De eind 2017 doorgevoerde hervorming van de vennootschapsbelasting bevatte, naast een algemene tariefverlaging, ook een reeks “compenserende maatregelen” die de hele operatie budgetneutraal moesten houden. Er bestond voordien al een “minimumbezoldiging” voor bedrijfsleiders. Vennootschappen die niet minstens 36.000 euro aan bezoldigingen uitkeerden aan ten minste één van hun bedrijfsleiders, verloren het recht op het verlaagd tarief. Die maatregel werd ter gelegenheid van de hervorming op twee punten aangescherpt. Ten eerste werd het drempelbedrag van 36.000 euro opgetrokken tot 45.000.
En daarbovenop kwam er een tweede sanctie voor vennootschappen die te weinig uitbetaalden. Het niet-respecteren van de 45.000 euro-regel bracht niet alleen meer het verlies van het verlaagd tarief met zich mee (momenteel 20% i.p.v. 29%), maar ook een nieuwe aanslag van 5% op het “tekort” aan bedrijfsleidersbezoldigingen.

Dubbele sanctie

Dus als een vennootschap 25.000 euro bezoldiging uitbetaalde aan haar bedrijfsleider, kon ze geen gebruik maken van het verlaagd tarief in de vennootschapsbelasting én moest ze een afzonderlijke aanslag van 1.000 euro betalen (5% van 45.000 – 25.000).

Die maatregel was bedoeld om “vervennootschappelijking” tegen te gaan.
Dat is het fenomeen dat vennootschappen alleen om fiscale redenen opgericht worden, om gebruik te maken van het lagere tarief in de vennootschapsbelasting in vergelijking met de personenbelasting. Bovendien werd de maatregel verzacht voor vennootschappen met een laag belastbaar inkomen. De bezoldiging moest minstens gelijk zijn aan het belastbaar inkomen. De “volle” 45.000 euro aan bezoldigingen moest dus pas uitbetaald worden bij een belastbaar resultaat van meer dan 90.000 euro.

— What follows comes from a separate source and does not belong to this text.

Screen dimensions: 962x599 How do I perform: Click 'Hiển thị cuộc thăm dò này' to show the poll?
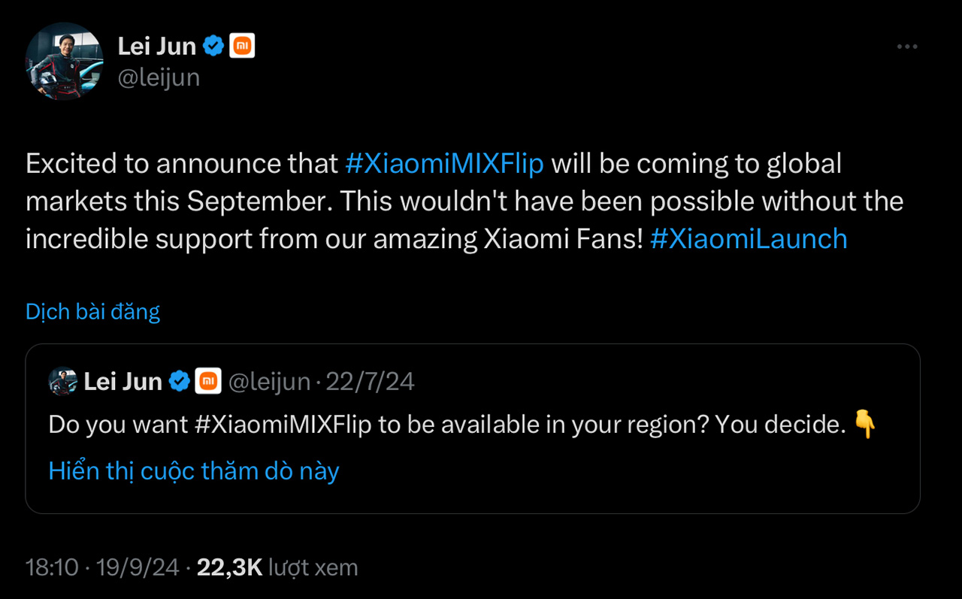click(195, 470)
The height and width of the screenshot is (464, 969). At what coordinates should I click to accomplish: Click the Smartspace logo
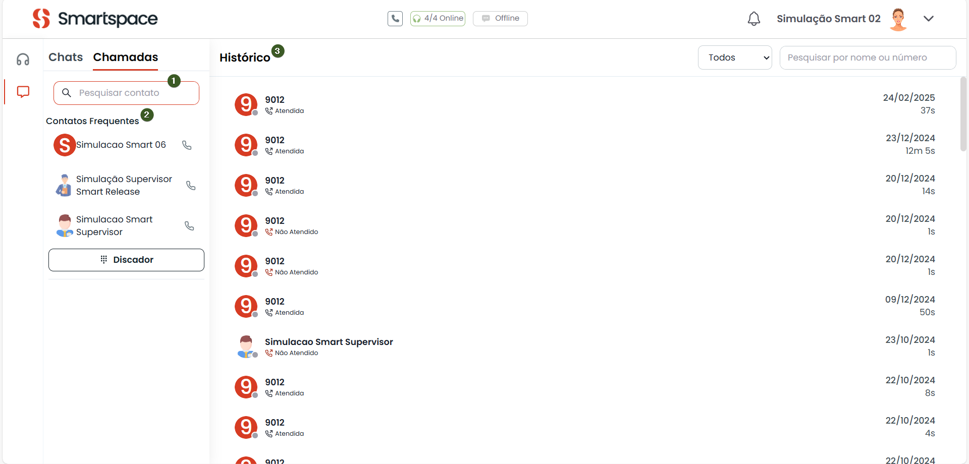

Maar dat nam niet weg dat de afzonderlijke aanslag van 5% gezien werd als een maatregel die vooral KMO’s bijzonder hard trof. Vandaar dat er in de Kamer brede steun gevonden kon worden voor een voorstel om de aanslag af te schaffen.

Retroactief

Die afschaffing gebeurt bovendien met terugwerkende kracht. De afzonderlijke aanslag moet dus geacht worden nooit bestaan te hebben. Normaal moest de maatregel voor het eerst toegepast worden voor aanslagjaar 2019 (als het boekjaar aanving op 1 januari 2018 of later). Maar dat gaat dus niet door.

Die afschaffing gebeurt bovendien met terugwerkende kracht. De afzonderlijke aanslag moet dus geacht worden nooit bestaan te hebben. Normaal moest de maatregel voor het eerst toegepast worden voor aanslagjaar 2019 (als het boekjaar aanving op 1 januari 2018 of later). Maar dat gaat dus niet door.

Wel nog verlies verlaagd tarief

Let wel: de drempel van 45.000 euro blijft op zich nog bestaan. De “andere sanctie” blijft namelijk gehandhaafd: het verlaagd tarief in de vennootschapsbelasting gaat nog altijd verloren als geen 45.000 euro betaald wordt aan minstens één bedrijfsleider (of lager bij een laag belastbaar resultaat). Die regeling staat in artikel 215 van het Wetboek, niet artikel 219quinquies, en daar verandert voorlopig dus niets aan.

Bron: wet “tot wijziging van het Wetboek van de inkomstenbelastingen 1992, houdende opheffing van de sanctie wegens het niet-voldoen aan de voorwaarde betreffende het bedrag van de bezoldiging van de bedrijfsleider”, Kamer, doc. 2920; Wetvoorstel "tot wijziging van het Wetboek van de inkomstenbelastingen 1992, houdende opheffing van de sanctie wegens het niet-voldoen aan de voorwaarde betreffende het bedrag van de bezoldiging van de bedrijfsleider", Kamer, doc. 2920/005.